* _ASSIGNMENT_: A single figure is the whole answer: the number of lines in the entries that contain "computer".

#### DATA TO EXAMINE

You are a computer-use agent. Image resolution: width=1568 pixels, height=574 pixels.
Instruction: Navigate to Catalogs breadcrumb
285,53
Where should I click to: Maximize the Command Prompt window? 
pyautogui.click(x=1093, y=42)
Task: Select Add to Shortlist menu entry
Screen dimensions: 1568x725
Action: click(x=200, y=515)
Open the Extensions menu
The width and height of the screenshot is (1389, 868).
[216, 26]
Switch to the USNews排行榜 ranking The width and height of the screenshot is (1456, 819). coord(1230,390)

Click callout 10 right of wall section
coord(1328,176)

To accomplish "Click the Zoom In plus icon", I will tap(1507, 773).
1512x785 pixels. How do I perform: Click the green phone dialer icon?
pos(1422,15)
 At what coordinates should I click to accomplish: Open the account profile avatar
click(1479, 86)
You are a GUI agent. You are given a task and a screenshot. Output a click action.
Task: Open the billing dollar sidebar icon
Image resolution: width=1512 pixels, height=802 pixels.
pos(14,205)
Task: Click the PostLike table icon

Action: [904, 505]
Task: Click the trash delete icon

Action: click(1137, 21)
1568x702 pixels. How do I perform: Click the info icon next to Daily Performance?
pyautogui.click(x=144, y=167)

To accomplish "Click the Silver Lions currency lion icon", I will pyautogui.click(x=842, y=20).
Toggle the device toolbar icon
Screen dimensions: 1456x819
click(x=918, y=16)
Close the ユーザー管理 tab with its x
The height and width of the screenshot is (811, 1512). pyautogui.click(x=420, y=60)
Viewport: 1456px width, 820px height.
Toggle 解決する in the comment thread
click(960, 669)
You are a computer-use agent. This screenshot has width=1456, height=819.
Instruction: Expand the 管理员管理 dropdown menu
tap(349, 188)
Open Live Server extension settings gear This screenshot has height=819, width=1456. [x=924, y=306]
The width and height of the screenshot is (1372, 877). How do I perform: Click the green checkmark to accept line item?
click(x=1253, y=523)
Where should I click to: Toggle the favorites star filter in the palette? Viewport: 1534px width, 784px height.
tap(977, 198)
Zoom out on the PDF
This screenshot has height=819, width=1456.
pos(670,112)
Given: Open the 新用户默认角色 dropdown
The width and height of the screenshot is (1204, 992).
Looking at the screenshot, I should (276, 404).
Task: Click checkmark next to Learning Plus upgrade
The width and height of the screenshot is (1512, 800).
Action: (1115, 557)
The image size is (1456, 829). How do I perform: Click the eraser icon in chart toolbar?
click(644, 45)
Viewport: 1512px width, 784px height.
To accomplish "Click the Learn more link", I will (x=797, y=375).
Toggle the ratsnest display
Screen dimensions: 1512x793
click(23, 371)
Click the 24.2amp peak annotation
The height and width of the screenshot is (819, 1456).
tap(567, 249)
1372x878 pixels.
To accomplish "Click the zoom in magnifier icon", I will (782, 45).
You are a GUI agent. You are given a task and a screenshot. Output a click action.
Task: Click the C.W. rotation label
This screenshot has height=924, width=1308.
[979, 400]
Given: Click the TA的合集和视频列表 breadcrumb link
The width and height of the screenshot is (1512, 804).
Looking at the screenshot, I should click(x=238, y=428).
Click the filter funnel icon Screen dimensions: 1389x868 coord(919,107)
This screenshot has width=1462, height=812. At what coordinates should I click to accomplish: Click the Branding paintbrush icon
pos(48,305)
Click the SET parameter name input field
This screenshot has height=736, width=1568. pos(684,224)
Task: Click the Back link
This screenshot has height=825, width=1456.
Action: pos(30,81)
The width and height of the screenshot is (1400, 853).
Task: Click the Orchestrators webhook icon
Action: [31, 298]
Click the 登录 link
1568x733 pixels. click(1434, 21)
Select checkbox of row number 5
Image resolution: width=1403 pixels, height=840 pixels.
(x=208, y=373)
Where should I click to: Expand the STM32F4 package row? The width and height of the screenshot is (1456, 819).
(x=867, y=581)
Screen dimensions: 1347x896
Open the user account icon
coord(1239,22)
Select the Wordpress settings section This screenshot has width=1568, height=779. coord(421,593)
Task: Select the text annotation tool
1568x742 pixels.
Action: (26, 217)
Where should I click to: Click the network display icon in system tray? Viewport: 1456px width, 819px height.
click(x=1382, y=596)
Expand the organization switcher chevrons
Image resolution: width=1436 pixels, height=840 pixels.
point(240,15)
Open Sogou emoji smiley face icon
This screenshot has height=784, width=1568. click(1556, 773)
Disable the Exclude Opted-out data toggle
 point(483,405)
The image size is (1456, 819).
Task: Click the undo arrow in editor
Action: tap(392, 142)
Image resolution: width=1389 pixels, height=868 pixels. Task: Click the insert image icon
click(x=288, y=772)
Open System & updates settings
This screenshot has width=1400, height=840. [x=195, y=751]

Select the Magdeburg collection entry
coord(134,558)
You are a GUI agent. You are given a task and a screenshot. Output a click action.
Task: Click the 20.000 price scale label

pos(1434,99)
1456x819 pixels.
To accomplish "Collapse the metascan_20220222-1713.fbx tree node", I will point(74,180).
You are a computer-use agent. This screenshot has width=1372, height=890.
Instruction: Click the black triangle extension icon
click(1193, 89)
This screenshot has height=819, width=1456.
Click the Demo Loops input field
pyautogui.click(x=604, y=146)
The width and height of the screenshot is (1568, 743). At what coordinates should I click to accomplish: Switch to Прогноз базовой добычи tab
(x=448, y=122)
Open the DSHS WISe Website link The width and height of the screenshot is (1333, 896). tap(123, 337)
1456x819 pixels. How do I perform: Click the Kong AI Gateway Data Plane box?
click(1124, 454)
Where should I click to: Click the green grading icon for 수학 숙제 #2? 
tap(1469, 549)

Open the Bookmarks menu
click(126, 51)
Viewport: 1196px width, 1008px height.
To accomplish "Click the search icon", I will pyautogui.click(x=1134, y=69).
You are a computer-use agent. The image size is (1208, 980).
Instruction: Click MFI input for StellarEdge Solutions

########

* _RESULT OF THE TASK_: 4